Search the records for the string "computer", and show each line where it appears.
----
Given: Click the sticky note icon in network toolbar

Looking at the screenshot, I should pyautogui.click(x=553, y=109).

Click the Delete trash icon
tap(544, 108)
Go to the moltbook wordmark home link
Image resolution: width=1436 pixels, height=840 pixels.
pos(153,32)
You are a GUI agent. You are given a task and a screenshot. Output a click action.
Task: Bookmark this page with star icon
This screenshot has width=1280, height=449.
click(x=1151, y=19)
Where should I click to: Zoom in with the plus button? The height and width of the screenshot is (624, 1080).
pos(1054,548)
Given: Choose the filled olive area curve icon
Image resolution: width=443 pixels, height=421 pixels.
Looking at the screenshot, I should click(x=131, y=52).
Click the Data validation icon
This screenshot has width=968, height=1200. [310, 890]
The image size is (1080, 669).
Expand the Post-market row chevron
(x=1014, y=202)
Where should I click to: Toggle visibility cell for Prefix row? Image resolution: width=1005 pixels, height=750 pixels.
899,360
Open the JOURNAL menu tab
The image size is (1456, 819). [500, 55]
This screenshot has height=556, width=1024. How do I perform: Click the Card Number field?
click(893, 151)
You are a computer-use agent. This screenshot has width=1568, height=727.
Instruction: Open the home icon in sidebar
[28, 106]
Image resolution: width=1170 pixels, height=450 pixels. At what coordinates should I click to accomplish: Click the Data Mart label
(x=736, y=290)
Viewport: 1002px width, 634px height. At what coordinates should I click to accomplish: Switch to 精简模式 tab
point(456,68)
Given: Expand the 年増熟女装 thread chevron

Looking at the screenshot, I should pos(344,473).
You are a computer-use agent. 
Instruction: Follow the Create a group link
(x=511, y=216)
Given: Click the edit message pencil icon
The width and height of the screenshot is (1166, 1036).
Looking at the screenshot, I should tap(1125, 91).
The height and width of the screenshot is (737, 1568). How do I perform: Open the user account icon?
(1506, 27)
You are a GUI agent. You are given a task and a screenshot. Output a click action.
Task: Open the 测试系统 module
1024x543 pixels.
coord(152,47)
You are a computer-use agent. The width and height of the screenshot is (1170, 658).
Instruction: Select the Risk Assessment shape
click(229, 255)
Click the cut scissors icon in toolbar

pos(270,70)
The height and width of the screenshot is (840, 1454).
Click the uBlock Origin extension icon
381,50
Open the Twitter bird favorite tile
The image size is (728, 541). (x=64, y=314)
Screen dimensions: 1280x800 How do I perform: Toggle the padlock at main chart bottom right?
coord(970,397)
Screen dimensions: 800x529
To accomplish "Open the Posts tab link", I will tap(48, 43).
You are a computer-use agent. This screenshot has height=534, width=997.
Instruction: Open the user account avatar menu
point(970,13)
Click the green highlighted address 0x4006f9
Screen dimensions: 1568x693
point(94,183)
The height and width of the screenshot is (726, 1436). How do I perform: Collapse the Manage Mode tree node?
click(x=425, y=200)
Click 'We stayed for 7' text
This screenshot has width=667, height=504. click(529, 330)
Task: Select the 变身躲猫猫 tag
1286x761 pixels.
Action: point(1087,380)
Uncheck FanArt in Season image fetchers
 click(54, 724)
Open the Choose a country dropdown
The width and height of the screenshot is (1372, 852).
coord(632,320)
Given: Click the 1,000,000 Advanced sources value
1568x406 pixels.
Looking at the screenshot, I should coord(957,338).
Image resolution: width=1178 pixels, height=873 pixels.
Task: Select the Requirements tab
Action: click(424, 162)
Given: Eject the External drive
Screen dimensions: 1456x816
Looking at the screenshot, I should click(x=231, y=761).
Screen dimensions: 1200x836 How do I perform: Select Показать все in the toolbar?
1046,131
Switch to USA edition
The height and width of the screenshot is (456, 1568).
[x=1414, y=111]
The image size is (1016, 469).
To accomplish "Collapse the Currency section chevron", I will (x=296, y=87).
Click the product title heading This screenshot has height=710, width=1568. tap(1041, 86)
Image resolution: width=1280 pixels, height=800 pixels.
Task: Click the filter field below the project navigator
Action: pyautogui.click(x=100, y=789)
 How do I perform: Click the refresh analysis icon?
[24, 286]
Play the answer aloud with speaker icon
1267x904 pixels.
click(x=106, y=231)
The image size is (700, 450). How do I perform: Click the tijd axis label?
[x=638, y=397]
----
Finished exercise:
You are a computer-use agent. This screenshot has width=1568, height=727.
You are a computer-use agent. 
You are a computer-use agent. The width and height of the screenshot is (1170, 658).
You are a computer-use agent. This screenshot has height=534, width=997.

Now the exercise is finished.